In the present study, we have demonstrated that 5-HT induced PC12 cell migration in a transwell migration assay in a dose-dependent manner (Fig. 1A). A number of studies have indicated that 5-HT affects proliferation of neural cells (7,21–23) as well as neurite outgrowth (17,24–26), however, its effect on neural migration remains to be clarified. Findings of previous studies suggest 5-HT affects cortical neuron migration during prenatal development (7–9,13). Depletion of 5-HT by injection of DL-P-chlorophenylalanine (PCPA, an inhibitor of 5-HT synthesis) during the E12-E17 stage arrested migration and disorganized the positioning of cortical neurons (7), suggesting a positive effect of 5-HT on migration. By contrast, cortical slices exposed to high doses of 5-HT (100–400 μM) arrested the migration of GABergic neurons (8,9). Although findings of those studies reported negative effects of 5-HT, the concentration of 5-HT was considerably higher than that of another study focusing on the prenatal cortex (100–200 fmol/mg) (7). The effect of 5-HT on neural migration therefore remains to be elucidated. A positive effect of 5-HT at the concentration of 1 μM was observed, which is similar to the in vivo results obtained in that study.

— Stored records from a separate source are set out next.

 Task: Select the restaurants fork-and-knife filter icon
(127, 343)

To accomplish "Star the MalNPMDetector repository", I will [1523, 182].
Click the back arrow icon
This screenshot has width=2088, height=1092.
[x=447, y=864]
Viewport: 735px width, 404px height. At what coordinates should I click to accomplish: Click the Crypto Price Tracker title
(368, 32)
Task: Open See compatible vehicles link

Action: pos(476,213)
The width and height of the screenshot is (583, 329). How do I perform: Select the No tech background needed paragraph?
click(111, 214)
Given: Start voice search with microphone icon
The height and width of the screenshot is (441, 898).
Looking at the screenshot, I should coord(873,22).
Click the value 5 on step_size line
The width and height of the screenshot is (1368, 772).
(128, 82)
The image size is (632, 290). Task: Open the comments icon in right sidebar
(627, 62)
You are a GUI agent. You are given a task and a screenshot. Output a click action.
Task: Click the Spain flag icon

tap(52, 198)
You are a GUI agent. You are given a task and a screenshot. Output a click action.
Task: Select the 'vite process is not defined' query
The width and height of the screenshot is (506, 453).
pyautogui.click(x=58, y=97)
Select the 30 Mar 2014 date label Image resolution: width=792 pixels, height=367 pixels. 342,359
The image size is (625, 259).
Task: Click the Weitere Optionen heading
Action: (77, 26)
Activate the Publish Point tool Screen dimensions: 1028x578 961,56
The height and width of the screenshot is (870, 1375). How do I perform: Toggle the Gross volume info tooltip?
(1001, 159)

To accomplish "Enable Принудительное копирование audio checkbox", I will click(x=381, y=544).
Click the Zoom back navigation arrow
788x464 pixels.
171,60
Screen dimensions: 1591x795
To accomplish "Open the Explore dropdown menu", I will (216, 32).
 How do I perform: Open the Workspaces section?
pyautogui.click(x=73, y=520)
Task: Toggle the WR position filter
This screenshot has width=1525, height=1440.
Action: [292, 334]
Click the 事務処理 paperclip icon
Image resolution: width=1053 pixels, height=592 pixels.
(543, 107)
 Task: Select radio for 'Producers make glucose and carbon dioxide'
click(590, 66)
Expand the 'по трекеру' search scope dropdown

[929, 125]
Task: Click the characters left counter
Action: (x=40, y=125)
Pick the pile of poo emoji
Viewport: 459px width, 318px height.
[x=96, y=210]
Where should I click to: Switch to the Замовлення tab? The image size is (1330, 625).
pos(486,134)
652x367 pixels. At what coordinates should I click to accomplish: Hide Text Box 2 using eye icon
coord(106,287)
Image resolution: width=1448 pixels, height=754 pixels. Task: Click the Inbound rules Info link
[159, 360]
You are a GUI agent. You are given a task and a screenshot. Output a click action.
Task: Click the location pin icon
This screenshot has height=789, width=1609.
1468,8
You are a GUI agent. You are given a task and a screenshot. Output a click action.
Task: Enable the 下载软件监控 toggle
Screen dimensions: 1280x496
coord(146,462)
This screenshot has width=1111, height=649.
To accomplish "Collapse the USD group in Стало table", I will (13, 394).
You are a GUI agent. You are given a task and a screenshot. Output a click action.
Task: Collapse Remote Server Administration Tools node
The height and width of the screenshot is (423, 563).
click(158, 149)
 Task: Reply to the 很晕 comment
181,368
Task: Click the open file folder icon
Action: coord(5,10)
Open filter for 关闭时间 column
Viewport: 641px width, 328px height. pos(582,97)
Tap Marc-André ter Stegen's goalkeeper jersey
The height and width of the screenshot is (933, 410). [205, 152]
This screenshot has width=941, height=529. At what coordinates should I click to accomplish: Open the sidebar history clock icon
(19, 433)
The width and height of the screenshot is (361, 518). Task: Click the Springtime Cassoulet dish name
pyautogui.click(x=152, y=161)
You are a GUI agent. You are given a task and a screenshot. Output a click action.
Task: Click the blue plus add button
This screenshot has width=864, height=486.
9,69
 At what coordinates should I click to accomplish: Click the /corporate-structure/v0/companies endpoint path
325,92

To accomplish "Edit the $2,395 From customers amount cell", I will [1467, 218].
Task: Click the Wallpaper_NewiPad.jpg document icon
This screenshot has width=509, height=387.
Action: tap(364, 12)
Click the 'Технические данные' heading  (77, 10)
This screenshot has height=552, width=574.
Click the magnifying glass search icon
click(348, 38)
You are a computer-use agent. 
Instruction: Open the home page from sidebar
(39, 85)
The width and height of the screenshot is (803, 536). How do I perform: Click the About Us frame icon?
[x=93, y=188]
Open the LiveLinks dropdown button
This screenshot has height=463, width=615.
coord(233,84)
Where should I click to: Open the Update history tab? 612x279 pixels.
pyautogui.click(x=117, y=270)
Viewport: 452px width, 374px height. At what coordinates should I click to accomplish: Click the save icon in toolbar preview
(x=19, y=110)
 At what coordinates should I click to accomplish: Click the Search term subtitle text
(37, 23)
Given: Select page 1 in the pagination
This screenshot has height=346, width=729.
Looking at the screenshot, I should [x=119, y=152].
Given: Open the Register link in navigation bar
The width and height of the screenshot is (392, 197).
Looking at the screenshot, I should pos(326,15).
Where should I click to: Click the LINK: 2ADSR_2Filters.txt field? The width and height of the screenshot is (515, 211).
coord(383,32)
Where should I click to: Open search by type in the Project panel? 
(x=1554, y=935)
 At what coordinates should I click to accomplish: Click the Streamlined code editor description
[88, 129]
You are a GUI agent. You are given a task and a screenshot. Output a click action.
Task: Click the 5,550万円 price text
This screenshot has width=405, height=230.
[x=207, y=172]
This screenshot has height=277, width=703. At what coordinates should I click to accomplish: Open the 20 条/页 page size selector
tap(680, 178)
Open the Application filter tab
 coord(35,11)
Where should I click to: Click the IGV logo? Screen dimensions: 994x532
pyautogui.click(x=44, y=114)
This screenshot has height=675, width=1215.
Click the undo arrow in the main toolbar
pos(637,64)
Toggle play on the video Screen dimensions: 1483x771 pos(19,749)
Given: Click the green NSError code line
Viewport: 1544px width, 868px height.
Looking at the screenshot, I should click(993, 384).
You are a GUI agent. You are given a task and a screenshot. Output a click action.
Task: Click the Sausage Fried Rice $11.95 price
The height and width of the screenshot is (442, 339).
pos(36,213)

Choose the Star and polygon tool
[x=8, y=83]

Blocking of 5-HT stimulation by 5-HT₆ antagonists, SB271046 and SB258585 (Fig. 3B) indicate that 5-HT requires 5-HT₆ receptor but not 5-HT₃ to induce PC12 cell migration (Fig. 3A). 5-HT₆ coupled with Gs-protein is known to elevate the cAMP level that stimulates ERK via protein kinase A (19,26). Inhibition of cAMP accumulation by Clozapine (19) and ERK by PD98059 (27) reduced the 5-HT effect on the migration (Fig. 4).

Previous studies suggest that NGF showed a positive effect on PC12 cell migration by activating ERK signaling (15,16). EGF and cAMP pathways activate ERK independently in order to promote PC12 cell differentiation (5,28,29). Similarly, it is possible that the 5-HT₆-cAMP activates an independent pathway from the NGF-ERK signal to yield an additive effect on PC12 cell migration (Fig. 1A).

Antagonists of 5-HT₃ did not show any effects on PC12 cell migration in our experiment (Fig. 3A) although 5-HT was expressed (Fig. 2A), suggesting independence of 5-HT₃ signaling pathway from cAMP or ERK. Another possibility is that 5-HT₃ is not sensitive to a 5-HT induction in the experiments of this study. Homma et al(17) suggest a difference of 5-HT sensitivity between differentiated (pretreated with NGF for 3 days) and undifferentiated PC12 cells to enhance neurite outgrowth mediated by 5-HT₃. In their experiment, 50 μM 5-HT were required to enhance neurite outgrowth of undifferentiated PC12 cells whereas 5 μM of 5-HT were sufficient for differentiated cells. In our experiment, undifferentiated PC12 cells were treated with 1 μM 5-HT together with 5-HT₃ antagonists (Fig. 3A). Higher concentrations of 5-HT may be required to activate the 5-HT₃-dependent pathway in order to modulate PC12 cell migration.

5-HT₃ and 5-HT₆ are proposed as candidates to modulate neural migration (30). Although we observed an effect of 5-HT₆ but not 5-HT₃ on PC12 migration, it is possible 5-HT₃ also modulated the PC12 cell migration in different conditions, such as in the presence of NGF. Transwell migration assay with PC12 cells is useful in the study of molecular mechanisms of the neural migration induced by 5-HT or by NGF in vitro.